Should Most Self-Help Books Be Pamphlets?

When I first heard this question, my gut reaction was an emphatic “Yes!” So many self-help/self-improvement books, business books, even some financial advice books are full of unnecessary fluff.

The 7 Habits of Highly Effective People easily lends itself to a numbered list with a couple-sentence description for each. Atomic Habits is focused around four main steps. Sometimes there are graphs and charts. It could be a zine! I Know How She Does It: How Successful Women Make the Most of Their Time could fit in a fortune cookie: “Be a woman who makes six figures at least, has a flexible job, and outsources most domestic labor.” Easy peasy! I know I may be hurting some feelings with this next one, but Brené Brown is really squeezing every bit of juice out of that vulnerability lemon.

My friends: if you have not caught on after your first two Brené Brown books, then I think you might benefit by picking fruit from a different tree in a distant orchard.

All of the above answer the question of “Can most self-help books be pamphlets?” but it doesn’t really answer the question in the title which is “Should most self-help books be pamphlets?” and that, dear readers, is a different question entirely.

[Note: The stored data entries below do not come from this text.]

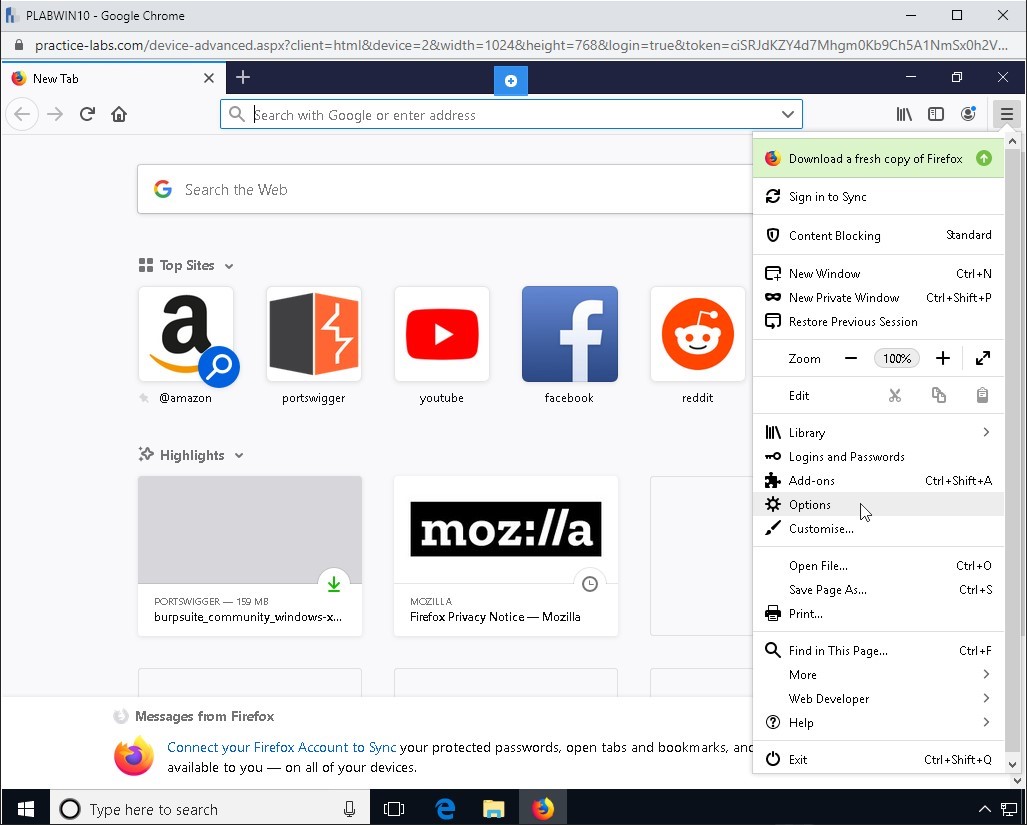Expand the Top Sites section
This screenshot has height=825, width=1027.
tap(229, 265)
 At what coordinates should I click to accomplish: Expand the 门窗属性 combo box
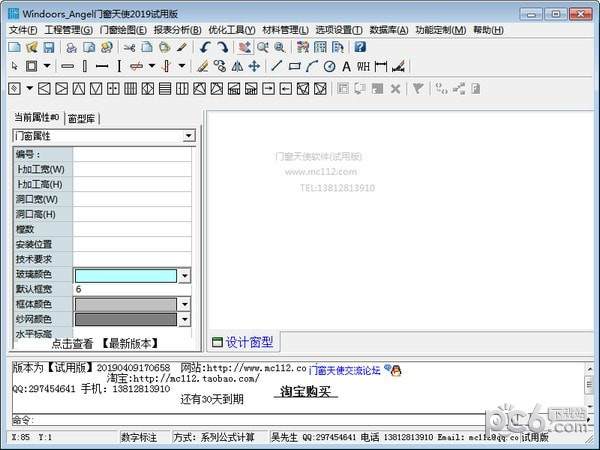coord(188,135)
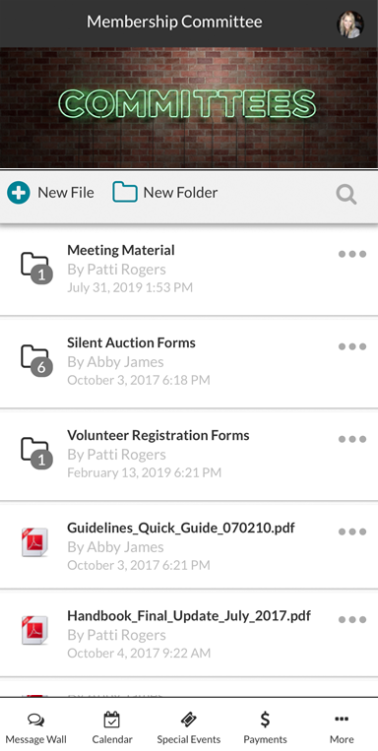Switch to the Calendar tab
Viewport: 378px width, 751px height.
pyautogui.click(x=112, y=728)
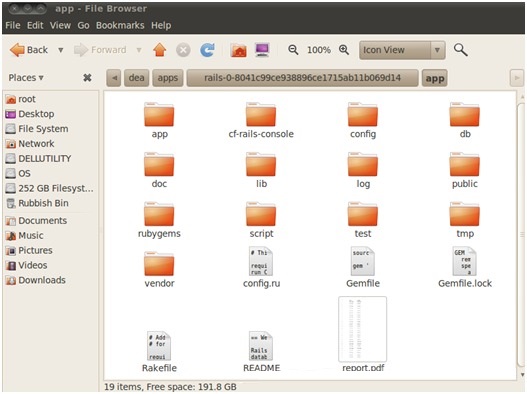The width and height of the screenshot is (527, 394).
Task: Click the stop loading icon
Action: (x=183, y=50)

Before I answer this question, you should know that I’m an avid self-help reader and I am writing this from a place of fondness. In fact, many of us who read self-help can be described as “avid.” It seems so rare that a person ever picks up only one or two in the genre, likes it, then never touches it ever again. We are serial self-help readers, some of us constantly searching for someone else to tell us to get our shit together, clean up our home, set boundaries, take a nap, and unfuck literally anything in a 10-mile radius. Maybe we are looking for that one book, that singular, special thing that will finally make everything in our lives fall into place.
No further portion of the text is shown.